Lo cierto es que aunque no hablé mucho, pues soy más bien parco de palabras, me observaban con atención.

– ¡Hum…! -me dije-. Torna a reproducirse el asombro ante el hijo pródigo del Sur.

– ¿Usted es argentino? -rompió Stowell al cabo de un momento.

– Sí.

– Su nombre es inglés.

– Mi abuelo lo era. No creo tener ya nada de inglés.

– ¡Ni el acento!

– Desde luego. He aprendido el idioma solo, y lo practico poco. La Phillips me miraba.

– Es que le queda muy bien ese acento. Conozco muchos mejicanos que hablan nuestra lengua, y no parece… No es lo mismo.

– ¿Usted es escritor? -tornó Stowell.

– No -repuse.

– Es lástima, porque sus observaciones tendrían mucho valor para nosotros, viniendo de tan lejos y de otra raza.

– Es lo que pensaba -apoyó la Phillips-. La literatura de ustedes se vería muy reanimada con un poco de parsimonia en la expresión.

– Y en las ideas -dijo Burns-. Esto no hay allá. Dolly es muy fuerte en este sector.

– ¿Y usted escribe? -me volví a ella.

– No; leo cuantas veces tengo tiempo… Conozco bastante, para ser mujer, lo que se escribe en Sud América. Mi abuela era de Texas. Leo el español, pero no puedo hablarlo.

– ¿Y le gusta?

– ¿Qué?

– La literatura latina de América.

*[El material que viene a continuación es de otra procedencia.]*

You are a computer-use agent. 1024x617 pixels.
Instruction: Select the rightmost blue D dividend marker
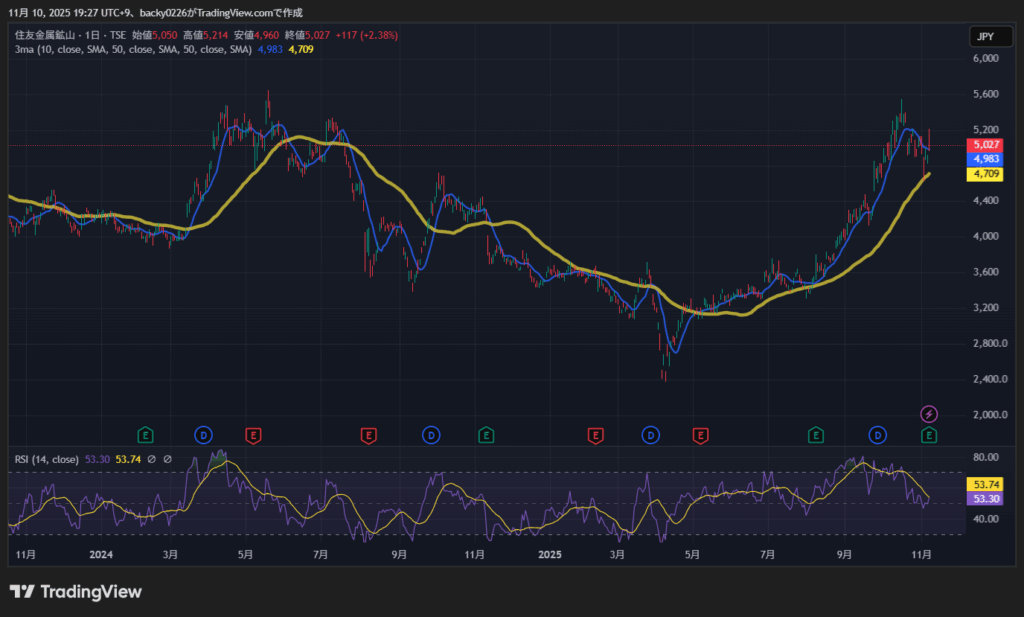[878, 435]
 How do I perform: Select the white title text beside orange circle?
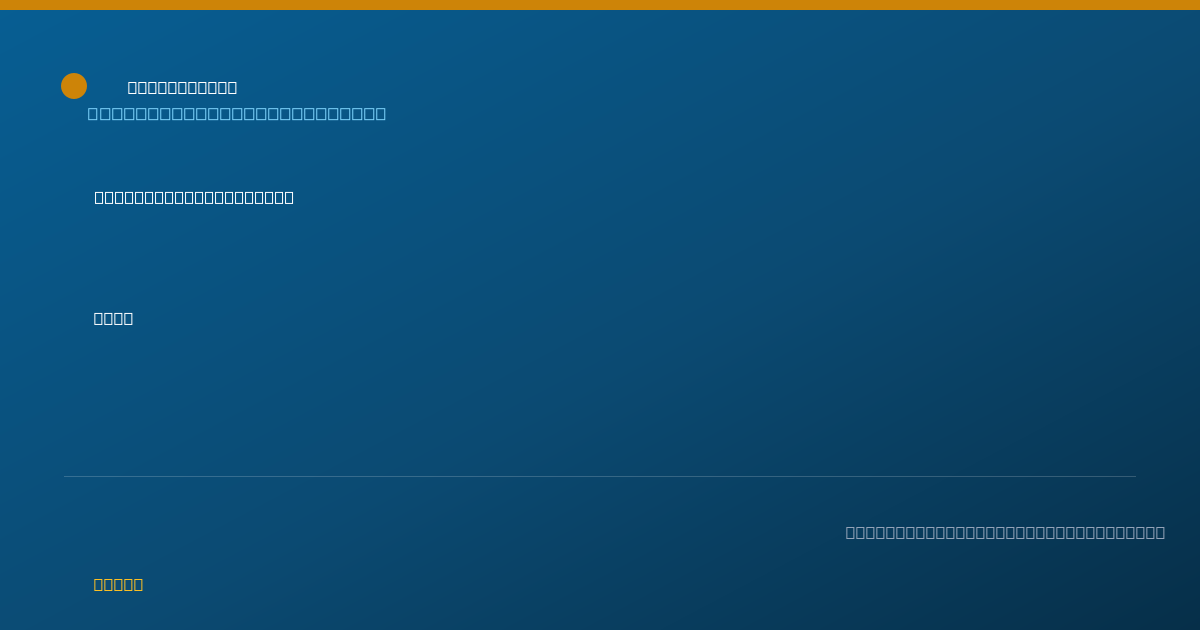(182, 88)
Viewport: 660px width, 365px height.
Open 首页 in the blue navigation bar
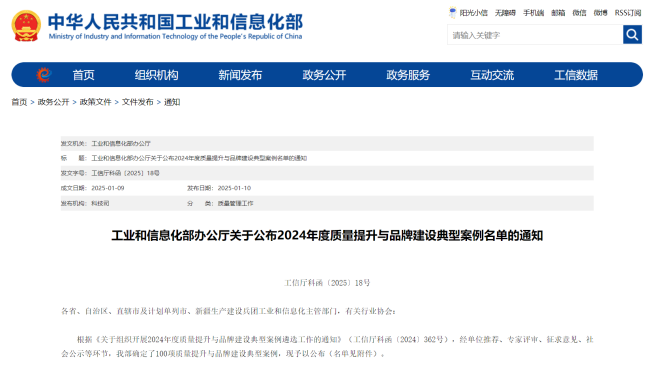click(83, 75)
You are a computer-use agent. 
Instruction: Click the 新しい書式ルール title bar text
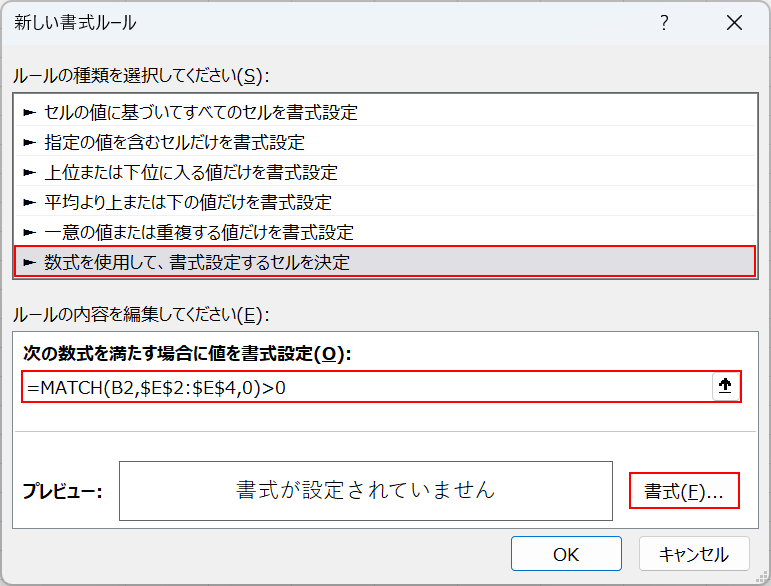(76, 24)

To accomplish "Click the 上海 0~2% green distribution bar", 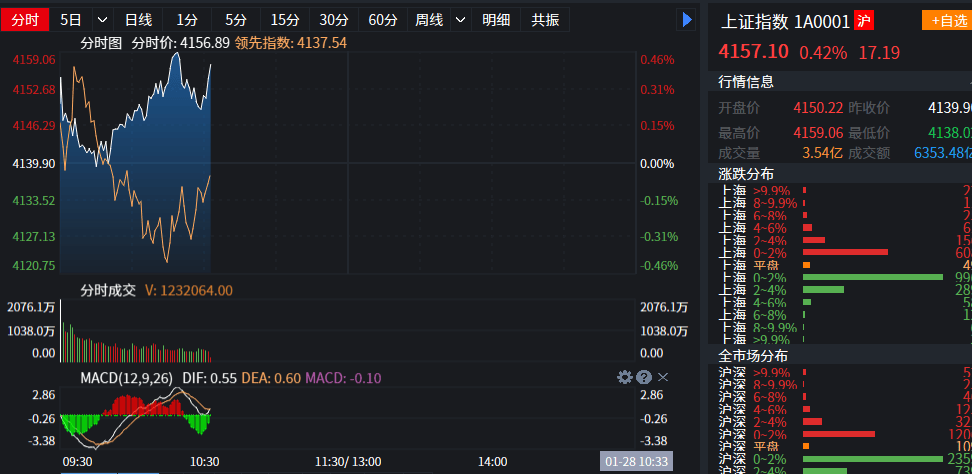I will [x=872, y=277].
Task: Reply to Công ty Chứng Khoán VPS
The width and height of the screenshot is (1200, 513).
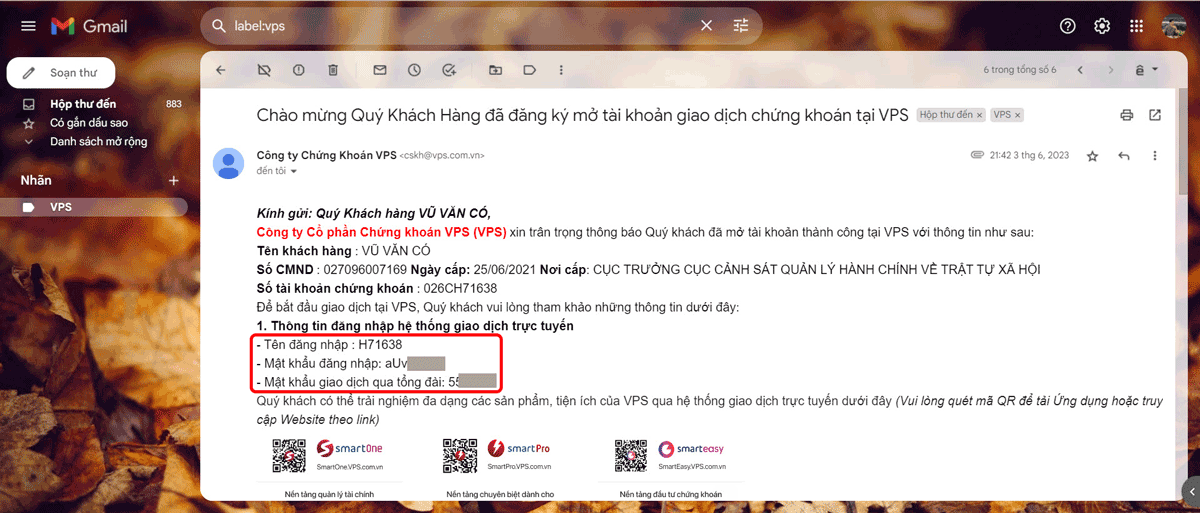Action: point(1124,156)
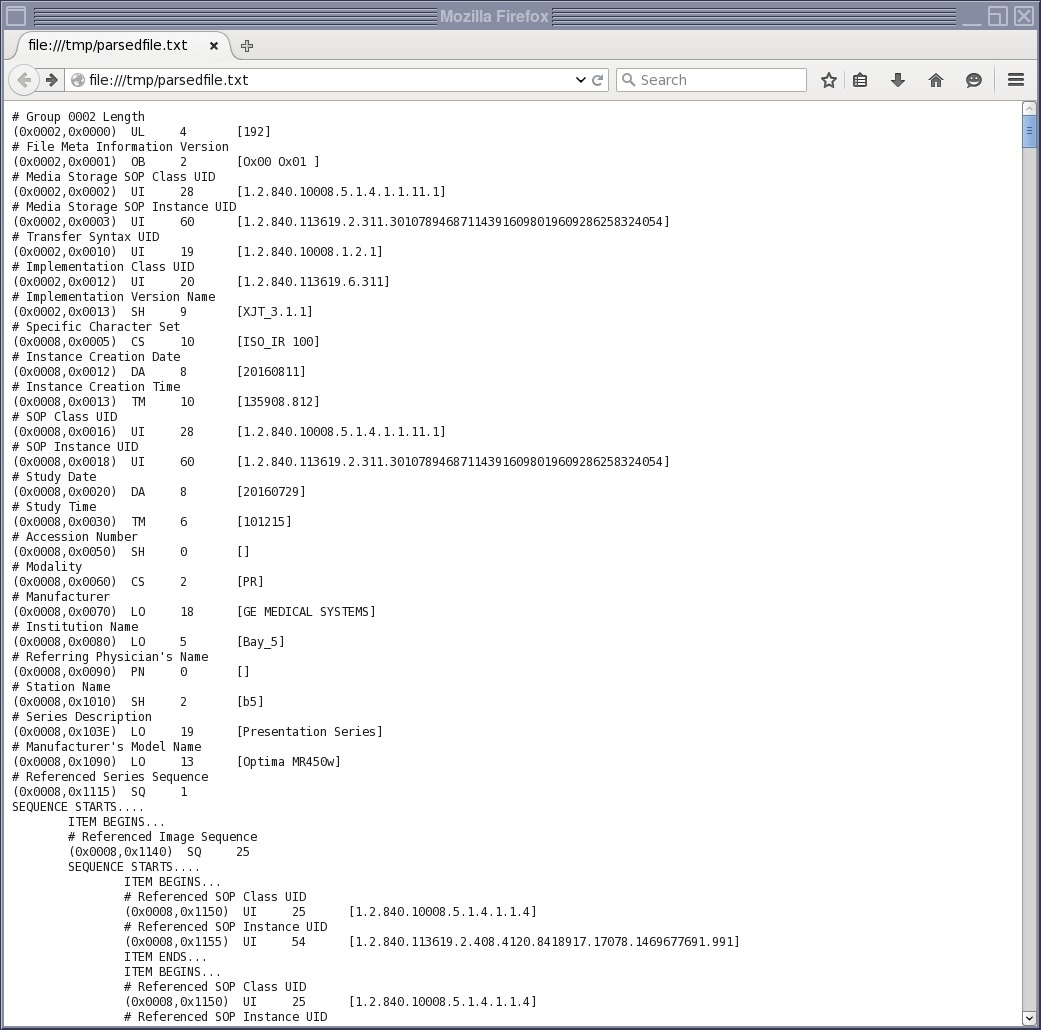The image size is (1041, 1030).
Task: Open the window menu in title bar
Action: tap(15, 15)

Se sonrió.

– ¿Sinceramente? No.

– ¿Y la de Argentina?

– ¿En particular? No sé… Es tan parecido todo… ¡tan mejicano!

– ¡Bien, Dolly! -reforzó Burns-. En el Arizona, que es México, desde los mestizos hasta su mismo infierno, hay crótalos. Pero en el resto hay sinsontes, y pálidas desposadas, y declamación en todo. Y el resto, ¡falso! Nunca vi cosa que sea distinta en la América de ustedes. ¡Salud, Grant!

– No hay de qué. Nosotros decimos, en cambio, que aquí no hay sino máquinas.

– ¡Y estrellas de cinematógrafo! -se levantó Burns, poniéndome la mano en el hombro, mientras Stowell recordaba una cita y retiraba a su vez la silla.

– Vamos, Tom; se nos va a ir el tren. Hasta mañana, Dolly. Buenas noches, Grant.